**AVAILABLE DATA:**

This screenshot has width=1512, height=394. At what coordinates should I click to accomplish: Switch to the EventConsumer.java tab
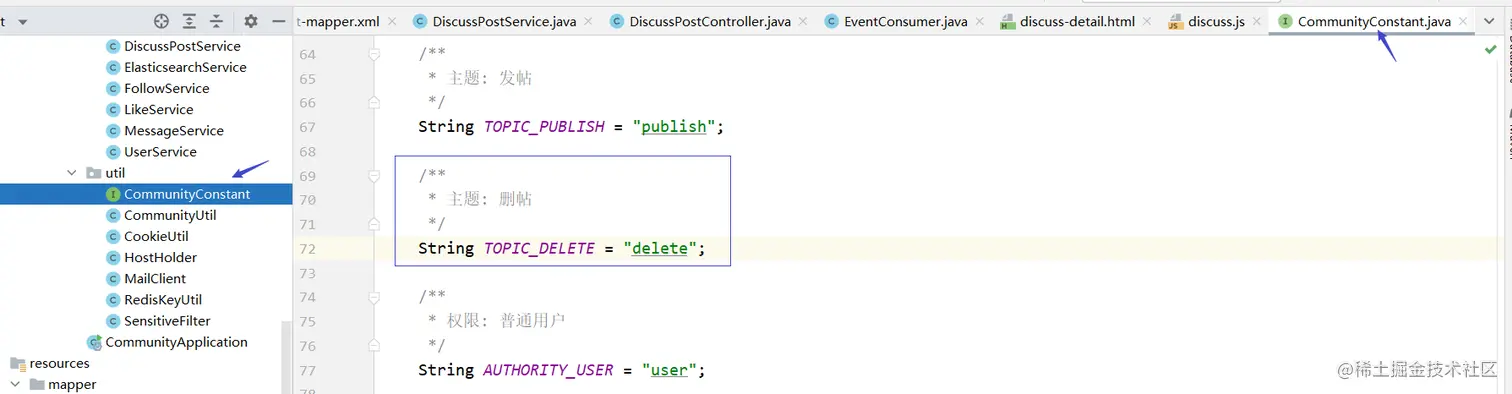(905, 21)
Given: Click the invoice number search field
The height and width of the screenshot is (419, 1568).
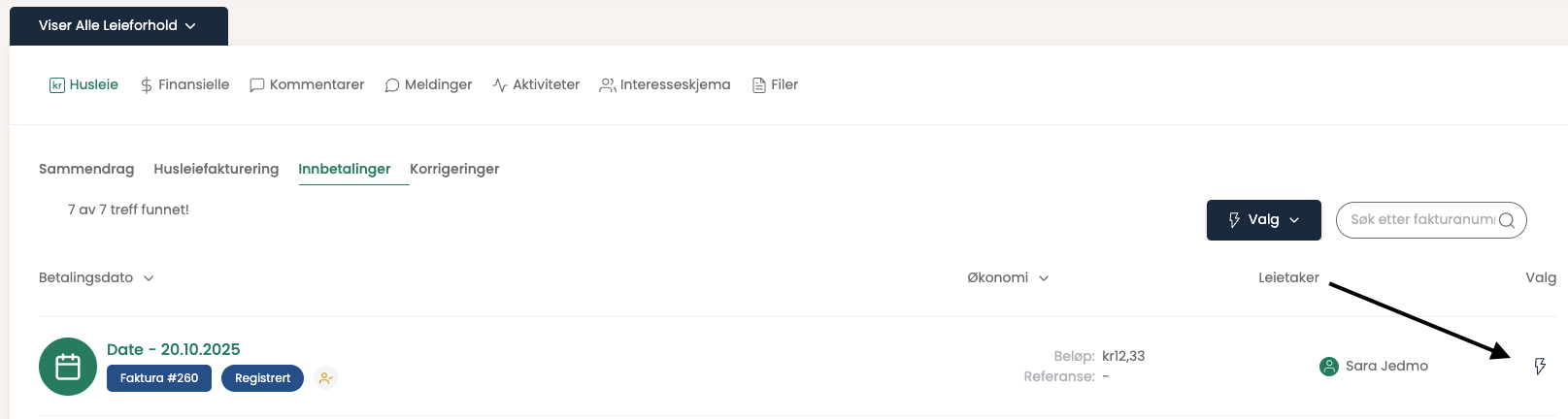Looking at the screenshot, I should (1419, 220).
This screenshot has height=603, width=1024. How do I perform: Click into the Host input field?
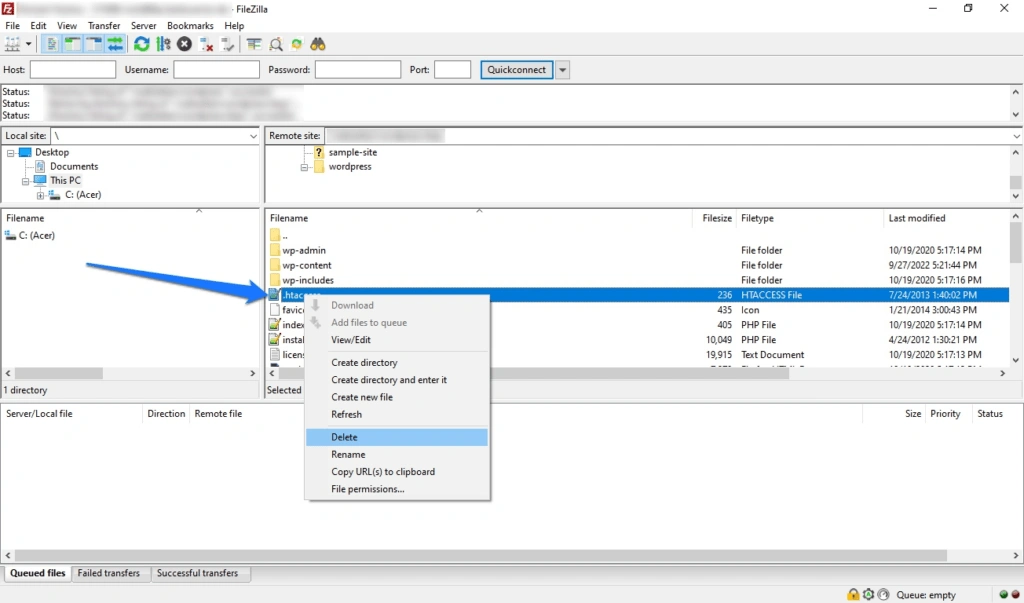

**WHAT IS BEING ASKED:**
Output only the lines that run from the line containing "Given: Click the invoice number search field" to the last line of the data, exactly as they stand and without pictures.

**RESPONSE TO THE EXERCISE:**
Given: Click the invoice number search field
The height and width of the screenshot is (419, 1568).
Looking at the screenshot, I should (1419, 220).
This screenshot has height=603, width=1024. How do I perform: Click into the Host input field?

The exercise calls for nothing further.